Most surprising of all, Apple will charge only $499 for the base 16GB model when it becomes available in a couple of months—and that's without a contract. 3G-enabled versions of the iPad will follow a month later with prices of $629 and up, but they'll also be contract-free. Users will simply have the option of subscribing, without any tie-ins, to one of two AT&T data plans: 250MB a month for $14.99 and unlimited for $29.99.
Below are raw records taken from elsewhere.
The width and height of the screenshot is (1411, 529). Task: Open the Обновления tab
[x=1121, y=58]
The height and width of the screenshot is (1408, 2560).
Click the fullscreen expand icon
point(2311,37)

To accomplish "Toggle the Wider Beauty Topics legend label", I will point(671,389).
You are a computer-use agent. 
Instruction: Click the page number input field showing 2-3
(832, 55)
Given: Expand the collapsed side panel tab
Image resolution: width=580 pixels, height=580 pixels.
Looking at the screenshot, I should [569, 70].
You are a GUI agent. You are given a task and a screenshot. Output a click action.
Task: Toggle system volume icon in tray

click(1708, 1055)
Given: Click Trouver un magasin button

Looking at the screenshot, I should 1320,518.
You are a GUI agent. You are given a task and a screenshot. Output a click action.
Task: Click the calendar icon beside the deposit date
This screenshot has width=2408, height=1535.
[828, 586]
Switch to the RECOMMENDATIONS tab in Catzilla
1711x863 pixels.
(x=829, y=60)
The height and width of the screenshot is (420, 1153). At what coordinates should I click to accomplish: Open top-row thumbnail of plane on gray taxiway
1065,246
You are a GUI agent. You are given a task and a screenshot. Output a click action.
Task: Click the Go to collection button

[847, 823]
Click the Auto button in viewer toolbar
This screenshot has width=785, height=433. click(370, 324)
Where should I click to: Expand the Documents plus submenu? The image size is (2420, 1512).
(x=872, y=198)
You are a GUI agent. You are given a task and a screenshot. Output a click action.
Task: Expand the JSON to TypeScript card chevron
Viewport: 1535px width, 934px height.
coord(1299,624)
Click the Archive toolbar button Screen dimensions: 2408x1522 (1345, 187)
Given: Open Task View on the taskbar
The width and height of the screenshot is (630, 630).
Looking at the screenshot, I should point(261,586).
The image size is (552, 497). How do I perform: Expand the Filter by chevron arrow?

The iPad itself pretty much fits the rumor mill's description; it's basically a giant iPhone, half an inch thick and tipping the scales at 1.5 lbs. Its operating system will run all existing iPhone apps unmodified, either in full-screen mode or with a black border, although Apple is releasing a new toolkit today that will enable developers to take advantage of the larger screen. Also, the device has 802.11n Wi-Fi, Bluetooth 2.1+EDR, an accelerometer, a compass, and a microphone built in, and it can sync with iTunes over a USB cable just like an iPhone. Apparently, though, you won't be able to sync over Wi-Fi. Too bad.
Just like the iPhone, the iPad will let users browse the web, read e-mail, view and share photos, watch videos, listen to music, and play 3D games. Jobs said he wanted the device to be more capable than a smart phone, so many of the built-in apps look more elaborate and, well, bigger than their iPhone counterparts (see the gallery below). Apple will also offer a version of its iWorks productivity suite for the device. With it, users will be able to edit spreadsheets, presentations, and word-processing documents right on the tablet, using either the almost-life-sized on-screen keyboard or Apple's keyboard dock accessory.
And there will be books. Oh, yes. The new iBooks app will let folks buy books from publishers like Penguin, HarperCollins, Simon & Schuster, Macmillan, and Hachette. Purchased books will show up on a virtual wooden shelf, and the iPad will render them in a lifelike way with selectable fonts. Here, the iPad is going right up against the 9.7" Amazon Kindle DX, which has a comparable $489 price tag. The Kindle DX doesn't have a color screen or anything close to the iPad's full capabilities, but its quoted battery life of one week (or two weeks with wireless connectivity off) does make the iPad's 10 hours pale in comparison.
Before introducing the iPad, Steve Jobs said a device that bridges the gap between laptops and smart phones needs to be better than both—otherwise, it has no reason to exist. Netbooks, he added, "aren't better at anything." And that's what the iPad seems to be about: Apple's vision of the netbook done right, a device that makes browsing the web and consuming multimedia content easier and more fun than on either a netbook or a laptop. (Well, for the most part; according to Engadget's coverage, the iPad web browser lacks Flash support.)
In any case, Apple's aggressive pricing and marketing will probably help sell the idea to consumers. At $499, the iPad actually costs less than the original 8GB iPhone, which Apple sold for a hefty $599 before the September 2007 price cut. There's room to go up from the baseline, naturally, since the priciest version of the iPad with 64GB of flash storage and 3G connectivity will sell for $829.